======== INFORMATION GIVEN
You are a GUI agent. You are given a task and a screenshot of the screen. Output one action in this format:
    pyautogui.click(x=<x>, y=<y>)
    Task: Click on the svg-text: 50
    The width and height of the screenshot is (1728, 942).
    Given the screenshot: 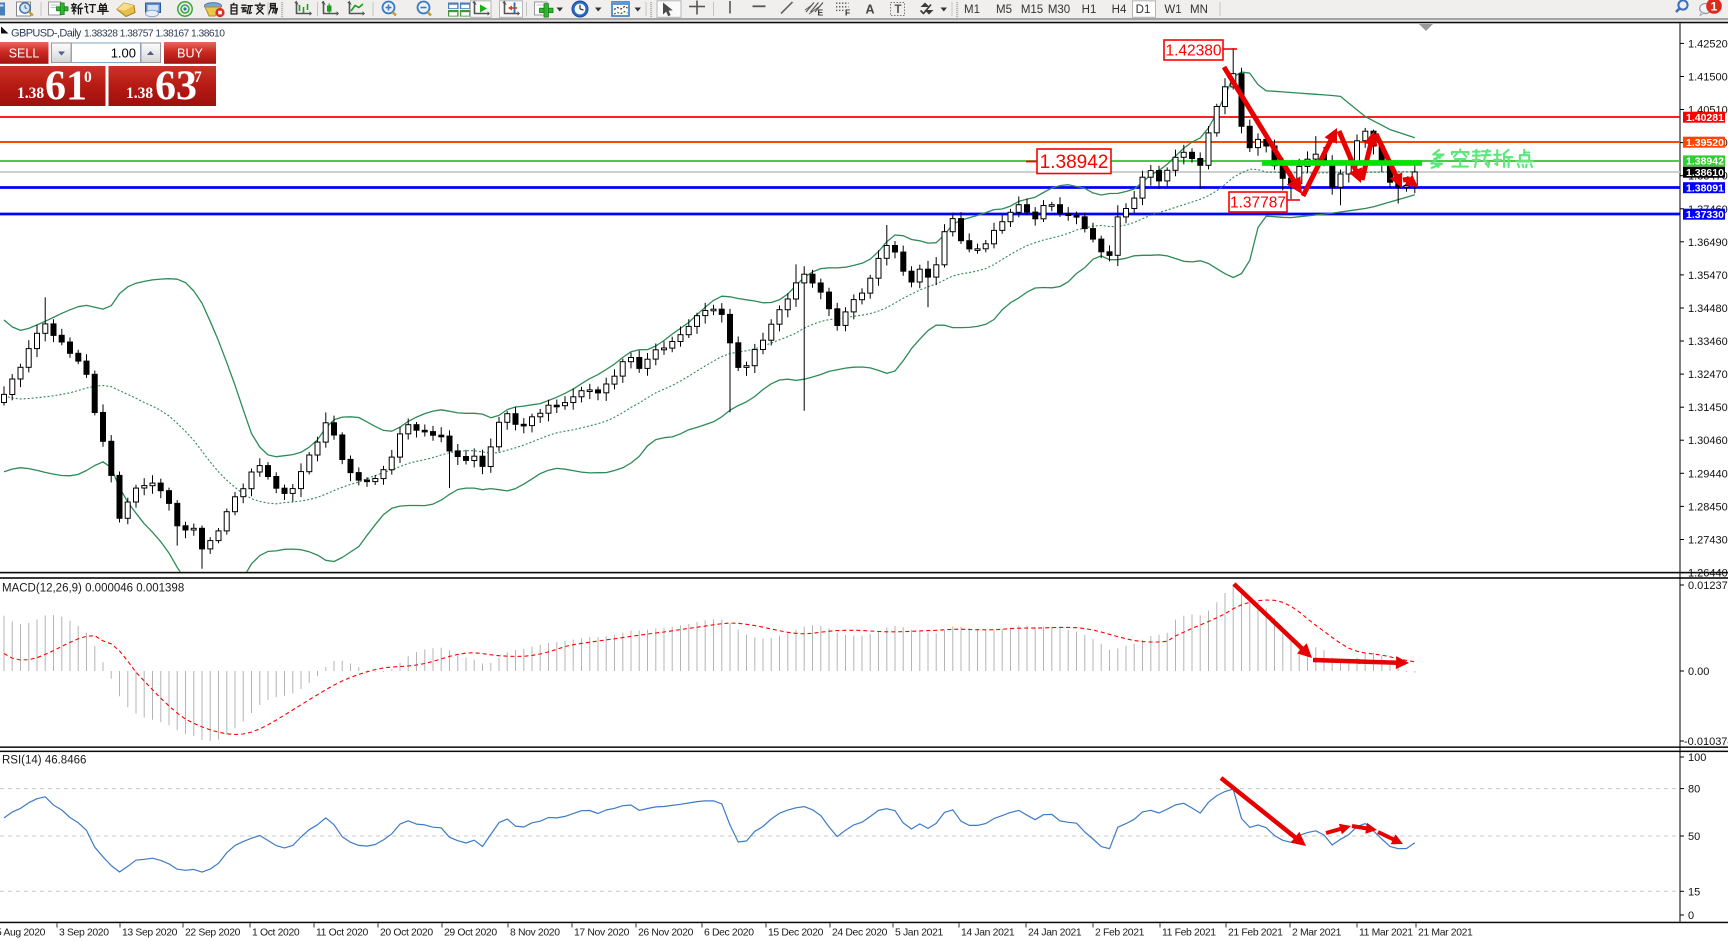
================
EXERCISE DESCRIPTION.
Pull every line of the records above into your answer word for word, leaving out the pictures.

FINISHED TASK.
You are a GUI agent. You are given a task and a screenshot of the screen. Output one action in this format:
    pyautogui.click(x=<x>, y=<y>)
    Task: Click on the svg-text: 50
    The width and height of the screenshot is (1728, 942).
    Given the screenshot: 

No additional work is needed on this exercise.